Problem X10

The movie below shows an animation of a plot of a standing wave given by the equation: \(y(x,t) = A\sin(kx)\cos(\omega t)\) where \(A = 3.0\), \(k = \pi/2\) and \(\omega = \pi/4\). The movie shows the wave from time \(t = 0\) to \(t = 16\).
  1. Click on the play button a few times and watch the evolving wave until you are comfortable with the idea of this as a “standing wave.”

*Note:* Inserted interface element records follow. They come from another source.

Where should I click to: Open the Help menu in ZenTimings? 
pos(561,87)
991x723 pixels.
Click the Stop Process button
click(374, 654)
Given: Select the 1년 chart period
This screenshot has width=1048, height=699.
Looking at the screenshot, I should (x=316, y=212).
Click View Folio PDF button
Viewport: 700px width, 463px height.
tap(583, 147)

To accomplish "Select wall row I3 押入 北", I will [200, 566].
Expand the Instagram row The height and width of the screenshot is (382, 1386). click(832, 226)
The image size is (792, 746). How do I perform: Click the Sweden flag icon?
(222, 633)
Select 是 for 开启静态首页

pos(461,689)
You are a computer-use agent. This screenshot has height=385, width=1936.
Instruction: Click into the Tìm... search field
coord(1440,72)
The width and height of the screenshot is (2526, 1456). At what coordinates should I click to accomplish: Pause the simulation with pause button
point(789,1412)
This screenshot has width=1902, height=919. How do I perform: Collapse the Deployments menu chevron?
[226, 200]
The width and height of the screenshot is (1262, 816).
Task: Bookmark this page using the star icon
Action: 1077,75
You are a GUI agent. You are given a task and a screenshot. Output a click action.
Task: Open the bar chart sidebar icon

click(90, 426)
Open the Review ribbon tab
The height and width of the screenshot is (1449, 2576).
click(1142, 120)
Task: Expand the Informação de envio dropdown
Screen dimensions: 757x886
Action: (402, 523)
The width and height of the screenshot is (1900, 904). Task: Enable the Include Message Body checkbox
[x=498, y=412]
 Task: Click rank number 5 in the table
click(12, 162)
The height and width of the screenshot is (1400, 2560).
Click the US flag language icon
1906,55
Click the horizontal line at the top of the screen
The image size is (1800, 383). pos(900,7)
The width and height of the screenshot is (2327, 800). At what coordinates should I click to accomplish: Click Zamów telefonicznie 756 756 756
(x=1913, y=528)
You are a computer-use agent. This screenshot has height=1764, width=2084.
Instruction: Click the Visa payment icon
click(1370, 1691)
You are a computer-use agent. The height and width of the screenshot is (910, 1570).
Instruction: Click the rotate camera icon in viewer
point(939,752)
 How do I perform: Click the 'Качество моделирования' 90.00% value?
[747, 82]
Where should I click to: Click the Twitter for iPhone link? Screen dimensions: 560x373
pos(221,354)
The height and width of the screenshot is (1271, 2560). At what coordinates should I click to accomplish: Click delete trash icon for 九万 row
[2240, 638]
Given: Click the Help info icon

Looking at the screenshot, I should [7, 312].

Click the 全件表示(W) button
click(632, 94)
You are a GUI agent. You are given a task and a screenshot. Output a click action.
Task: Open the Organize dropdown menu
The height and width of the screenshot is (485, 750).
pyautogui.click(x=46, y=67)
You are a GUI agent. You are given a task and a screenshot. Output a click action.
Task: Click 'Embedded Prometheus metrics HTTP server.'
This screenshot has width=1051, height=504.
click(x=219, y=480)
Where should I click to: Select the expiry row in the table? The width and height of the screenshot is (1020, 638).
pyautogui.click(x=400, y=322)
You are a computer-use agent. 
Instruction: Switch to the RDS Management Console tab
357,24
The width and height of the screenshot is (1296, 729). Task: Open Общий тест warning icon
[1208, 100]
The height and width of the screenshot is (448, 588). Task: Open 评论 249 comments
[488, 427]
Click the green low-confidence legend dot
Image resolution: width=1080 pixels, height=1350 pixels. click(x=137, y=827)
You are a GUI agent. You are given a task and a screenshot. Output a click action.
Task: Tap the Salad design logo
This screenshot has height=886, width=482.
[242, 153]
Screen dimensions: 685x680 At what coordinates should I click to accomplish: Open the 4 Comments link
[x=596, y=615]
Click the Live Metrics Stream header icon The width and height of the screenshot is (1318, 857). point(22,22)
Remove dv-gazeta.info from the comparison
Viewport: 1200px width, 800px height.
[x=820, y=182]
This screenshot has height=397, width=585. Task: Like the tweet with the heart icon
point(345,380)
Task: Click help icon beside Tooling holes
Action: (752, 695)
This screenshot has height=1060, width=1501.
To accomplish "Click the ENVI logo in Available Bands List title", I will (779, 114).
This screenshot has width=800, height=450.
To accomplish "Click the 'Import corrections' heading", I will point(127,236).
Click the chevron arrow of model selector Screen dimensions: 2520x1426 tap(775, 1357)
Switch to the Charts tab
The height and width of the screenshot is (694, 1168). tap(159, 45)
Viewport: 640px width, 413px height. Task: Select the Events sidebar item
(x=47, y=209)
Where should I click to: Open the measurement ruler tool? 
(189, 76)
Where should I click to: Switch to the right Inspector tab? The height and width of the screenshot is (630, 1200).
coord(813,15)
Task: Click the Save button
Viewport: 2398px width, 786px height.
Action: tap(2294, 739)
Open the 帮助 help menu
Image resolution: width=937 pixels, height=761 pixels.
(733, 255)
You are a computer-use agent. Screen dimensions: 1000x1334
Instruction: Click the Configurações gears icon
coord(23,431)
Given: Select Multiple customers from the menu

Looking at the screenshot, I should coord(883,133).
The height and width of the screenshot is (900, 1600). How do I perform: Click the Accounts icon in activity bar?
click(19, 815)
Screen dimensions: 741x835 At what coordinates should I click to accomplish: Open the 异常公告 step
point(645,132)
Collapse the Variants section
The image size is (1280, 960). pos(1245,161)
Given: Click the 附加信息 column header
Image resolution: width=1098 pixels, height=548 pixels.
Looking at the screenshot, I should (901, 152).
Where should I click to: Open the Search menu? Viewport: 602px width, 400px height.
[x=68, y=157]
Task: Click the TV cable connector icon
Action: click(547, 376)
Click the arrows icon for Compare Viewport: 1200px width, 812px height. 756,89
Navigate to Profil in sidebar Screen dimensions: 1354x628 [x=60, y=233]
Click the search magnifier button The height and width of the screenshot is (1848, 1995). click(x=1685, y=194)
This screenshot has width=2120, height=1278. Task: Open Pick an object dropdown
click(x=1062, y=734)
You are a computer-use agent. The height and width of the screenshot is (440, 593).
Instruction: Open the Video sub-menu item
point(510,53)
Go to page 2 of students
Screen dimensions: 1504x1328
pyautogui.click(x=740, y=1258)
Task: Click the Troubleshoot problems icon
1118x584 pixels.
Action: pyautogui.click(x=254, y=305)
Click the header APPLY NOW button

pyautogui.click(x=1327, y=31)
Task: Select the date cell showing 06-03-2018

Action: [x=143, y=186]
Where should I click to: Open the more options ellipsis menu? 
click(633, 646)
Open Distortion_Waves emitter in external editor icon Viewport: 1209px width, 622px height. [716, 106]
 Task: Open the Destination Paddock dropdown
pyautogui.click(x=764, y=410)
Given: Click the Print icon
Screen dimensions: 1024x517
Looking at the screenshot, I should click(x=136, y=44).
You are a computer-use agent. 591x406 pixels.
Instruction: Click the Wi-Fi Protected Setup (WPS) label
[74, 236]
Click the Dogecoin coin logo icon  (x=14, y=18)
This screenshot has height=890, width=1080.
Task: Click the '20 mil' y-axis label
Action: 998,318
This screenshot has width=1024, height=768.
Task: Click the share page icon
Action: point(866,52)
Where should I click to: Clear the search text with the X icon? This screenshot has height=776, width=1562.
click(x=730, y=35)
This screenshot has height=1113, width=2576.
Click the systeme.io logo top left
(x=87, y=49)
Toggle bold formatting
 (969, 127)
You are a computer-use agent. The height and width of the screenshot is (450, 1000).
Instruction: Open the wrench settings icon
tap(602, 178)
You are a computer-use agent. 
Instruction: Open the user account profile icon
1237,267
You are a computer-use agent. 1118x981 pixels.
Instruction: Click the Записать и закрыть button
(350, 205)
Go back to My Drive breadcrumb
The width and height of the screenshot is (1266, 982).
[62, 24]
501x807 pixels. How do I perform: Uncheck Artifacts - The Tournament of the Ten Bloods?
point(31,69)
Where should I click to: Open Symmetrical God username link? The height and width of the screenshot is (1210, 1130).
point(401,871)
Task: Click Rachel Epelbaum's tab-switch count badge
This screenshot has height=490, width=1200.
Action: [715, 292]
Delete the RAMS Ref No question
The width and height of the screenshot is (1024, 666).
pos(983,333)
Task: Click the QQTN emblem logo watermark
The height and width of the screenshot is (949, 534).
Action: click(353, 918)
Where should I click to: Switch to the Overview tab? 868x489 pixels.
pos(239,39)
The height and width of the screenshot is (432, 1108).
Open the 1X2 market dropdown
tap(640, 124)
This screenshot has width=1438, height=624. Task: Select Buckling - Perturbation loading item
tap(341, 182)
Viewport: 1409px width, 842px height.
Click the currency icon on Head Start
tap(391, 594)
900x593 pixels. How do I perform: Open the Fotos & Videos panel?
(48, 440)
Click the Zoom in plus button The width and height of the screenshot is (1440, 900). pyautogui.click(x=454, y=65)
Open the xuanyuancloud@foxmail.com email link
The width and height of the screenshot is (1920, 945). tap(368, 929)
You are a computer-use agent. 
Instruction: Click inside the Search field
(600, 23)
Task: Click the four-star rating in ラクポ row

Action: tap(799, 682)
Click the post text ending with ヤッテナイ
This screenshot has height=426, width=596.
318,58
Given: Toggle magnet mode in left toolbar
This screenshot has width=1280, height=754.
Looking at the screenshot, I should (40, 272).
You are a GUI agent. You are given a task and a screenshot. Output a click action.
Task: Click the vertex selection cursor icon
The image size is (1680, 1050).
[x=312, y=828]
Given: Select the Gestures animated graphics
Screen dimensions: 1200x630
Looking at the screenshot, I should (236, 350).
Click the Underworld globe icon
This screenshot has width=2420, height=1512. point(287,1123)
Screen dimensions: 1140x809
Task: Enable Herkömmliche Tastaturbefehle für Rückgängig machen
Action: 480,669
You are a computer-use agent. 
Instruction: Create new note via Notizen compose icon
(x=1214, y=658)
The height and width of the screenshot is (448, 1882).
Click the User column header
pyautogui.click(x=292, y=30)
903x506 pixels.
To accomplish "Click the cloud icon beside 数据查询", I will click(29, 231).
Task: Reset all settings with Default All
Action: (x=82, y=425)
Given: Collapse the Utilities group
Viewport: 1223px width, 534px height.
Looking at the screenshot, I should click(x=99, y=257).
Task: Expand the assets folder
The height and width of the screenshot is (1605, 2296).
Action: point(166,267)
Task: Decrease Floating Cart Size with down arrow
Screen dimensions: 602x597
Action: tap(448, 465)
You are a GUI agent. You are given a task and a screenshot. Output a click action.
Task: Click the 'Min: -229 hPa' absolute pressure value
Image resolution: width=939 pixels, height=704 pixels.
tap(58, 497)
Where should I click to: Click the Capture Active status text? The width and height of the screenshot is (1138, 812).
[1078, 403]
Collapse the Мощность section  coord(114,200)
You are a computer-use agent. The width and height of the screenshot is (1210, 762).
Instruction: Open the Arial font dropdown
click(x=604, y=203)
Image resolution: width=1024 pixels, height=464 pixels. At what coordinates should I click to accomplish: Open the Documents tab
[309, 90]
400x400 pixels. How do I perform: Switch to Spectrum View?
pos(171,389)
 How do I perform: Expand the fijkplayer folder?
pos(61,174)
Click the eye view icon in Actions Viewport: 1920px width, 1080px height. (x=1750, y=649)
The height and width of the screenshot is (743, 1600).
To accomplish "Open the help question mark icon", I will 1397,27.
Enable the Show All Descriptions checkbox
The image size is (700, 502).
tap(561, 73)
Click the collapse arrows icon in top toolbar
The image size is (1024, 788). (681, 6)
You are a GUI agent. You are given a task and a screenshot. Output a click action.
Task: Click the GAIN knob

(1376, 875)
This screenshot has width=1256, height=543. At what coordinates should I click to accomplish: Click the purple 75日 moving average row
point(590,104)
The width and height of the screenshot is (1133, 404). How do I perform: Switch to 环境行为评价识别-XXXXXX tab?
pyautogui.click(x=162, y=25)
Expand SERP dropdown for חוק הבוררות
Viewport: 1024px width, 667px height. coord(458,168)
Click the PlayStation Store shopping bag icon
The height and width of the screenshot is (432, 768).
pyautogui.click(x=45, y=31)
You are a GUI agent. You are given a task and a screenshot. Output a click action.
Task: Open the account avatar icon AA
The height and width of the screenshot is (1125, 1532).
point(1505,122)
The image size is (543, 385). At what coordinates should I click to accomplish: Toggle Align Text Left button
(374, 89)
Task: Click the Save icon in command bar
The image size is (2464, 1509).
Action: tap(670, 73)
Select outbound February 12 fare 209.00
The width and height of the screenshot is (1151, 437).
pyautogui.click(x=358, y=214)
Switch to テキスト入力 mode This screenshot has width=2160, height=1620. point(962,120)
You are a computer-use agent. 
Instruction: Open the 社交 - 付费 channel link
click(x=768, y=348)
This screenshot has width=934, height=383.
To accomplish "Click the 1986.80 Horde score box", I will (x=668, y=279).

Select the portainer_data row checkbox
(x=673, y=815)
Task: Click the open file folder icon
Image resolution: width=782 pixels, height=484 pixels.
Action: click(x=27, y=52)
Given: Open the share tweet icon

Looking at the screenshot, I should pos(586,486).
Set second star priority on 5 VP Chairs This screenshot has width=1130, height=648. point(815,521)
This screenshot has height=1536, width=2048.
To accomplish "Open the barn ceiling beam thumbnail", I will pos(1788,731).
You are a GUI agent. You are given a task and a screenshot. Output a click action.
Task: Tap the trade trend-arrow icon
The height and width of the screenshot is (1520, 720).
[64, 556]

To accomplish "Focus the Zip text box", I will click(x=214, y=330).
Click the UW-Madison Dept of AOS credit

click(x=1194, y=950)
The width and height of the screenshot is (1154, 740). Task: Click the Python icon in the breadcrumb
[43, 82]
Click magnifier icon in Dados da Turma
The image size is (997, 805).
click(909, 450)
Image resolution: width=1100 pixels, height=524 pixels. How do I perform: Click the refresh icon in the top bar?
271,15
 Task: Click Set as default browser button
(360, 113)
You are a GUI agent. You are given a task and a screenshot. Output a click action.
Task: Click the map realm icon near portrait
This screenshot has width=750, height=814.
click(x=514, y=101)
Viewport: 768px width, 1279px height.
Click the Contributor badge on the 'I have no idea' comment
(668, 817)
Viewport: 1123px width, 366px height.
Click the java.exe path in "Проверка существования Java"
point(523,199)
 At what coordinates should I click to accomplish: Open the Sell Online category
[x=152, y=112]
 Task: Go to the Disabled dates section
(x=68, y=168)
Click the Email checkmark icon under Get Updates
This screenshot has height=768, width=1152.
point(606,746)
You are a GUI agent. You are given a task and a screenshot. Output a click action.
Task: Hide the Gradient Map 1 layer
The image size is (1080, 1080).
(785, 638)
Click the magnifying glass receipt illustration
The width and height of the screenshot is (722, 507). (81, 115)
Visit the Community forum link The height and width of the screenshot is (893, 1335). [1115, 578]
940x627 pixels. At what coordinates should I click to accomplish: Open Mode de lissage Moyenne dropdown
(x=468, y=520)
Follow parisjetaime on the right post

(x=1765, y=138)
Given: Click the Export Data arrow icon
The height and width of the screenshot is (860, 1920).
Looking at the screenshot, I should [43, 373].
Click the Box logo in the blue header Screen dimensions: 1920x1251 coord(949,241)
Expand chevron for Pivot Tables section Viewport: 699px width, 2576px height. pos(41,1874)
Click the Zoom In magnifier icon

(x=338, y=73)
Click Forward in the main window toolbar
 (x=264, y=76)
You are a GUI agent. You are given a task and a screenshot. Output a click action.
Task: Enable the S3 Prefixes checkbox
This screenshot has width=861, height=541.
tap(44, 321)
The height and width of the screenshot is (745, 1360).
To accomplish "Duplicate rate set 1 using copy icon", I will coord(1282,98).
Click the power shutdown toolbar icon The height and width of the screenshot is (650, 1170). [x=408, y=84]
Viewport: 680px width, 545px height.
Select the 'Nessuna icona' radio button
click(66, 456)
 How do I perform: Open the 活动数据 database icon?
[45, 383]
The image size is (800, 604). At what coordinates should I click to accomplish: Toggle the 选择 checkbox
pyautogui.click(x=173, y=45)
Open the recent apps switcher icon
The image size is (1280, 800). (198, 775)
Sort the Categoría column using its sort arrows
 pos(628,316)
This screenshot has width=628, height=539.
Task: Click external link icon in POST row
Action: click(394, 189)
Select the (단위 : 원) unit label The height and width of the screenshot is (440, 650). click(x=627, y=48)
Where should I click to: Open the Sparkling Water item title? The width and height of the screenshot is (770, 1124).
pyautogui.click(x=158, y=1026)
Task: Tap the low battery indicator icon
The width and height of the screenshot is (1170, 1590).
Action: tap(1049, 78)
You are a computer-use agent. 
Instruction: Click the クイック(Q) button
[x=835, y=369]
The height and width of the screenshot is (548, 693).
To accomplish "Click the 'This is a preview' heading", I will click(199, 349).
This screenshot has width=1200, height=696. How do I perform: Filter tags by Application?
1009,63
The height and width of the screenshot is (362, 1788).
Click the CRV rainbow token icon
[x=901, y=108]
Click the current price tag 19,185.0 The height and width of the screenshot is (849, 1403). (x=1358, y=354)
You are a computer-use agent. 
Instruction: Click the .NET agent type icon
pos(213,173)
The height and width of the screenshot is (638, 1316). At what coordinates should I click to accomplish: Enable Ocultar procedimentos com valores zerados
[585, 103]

  2. Determine the wavelength of the standing wave from the movie. Does your value agree with what you would expect from the equation for \(y(x,t)\)?
  3. Click here to go to Wolfram Alpha where you can manipulate the plots, like you did for problems X1 and X2 last week. Vary the times for the plots, and determine the period of the standing wave. Does your value agree with what you would expect from the equation for \(y(x,t)\)?
  4. Write an equation for a standing wave in the same system (with the same wave speed parameter) with twice the wavelength as that from parts (a) - (c).
  5. A standing wave doesn't have to be a pure, single normal mode. There can be more than one normal mode superposed. The movie below shows a standing wave composed of the above standing wave mode and the next lowest frequency mode.

    You should notice that the ends at \(x = -4\) and \(x = +4\) are still nodes, even with two waves superposed. Also, there are moments during the movie where you can see the pure modes peeking through.

    Click here to get to Wolfram Alpha to see the command that made these plots. Play around with the time to get an appreciation for what this superposition state is doing.

    We will see superpositions like this much more in the next unit on quantum mechanics.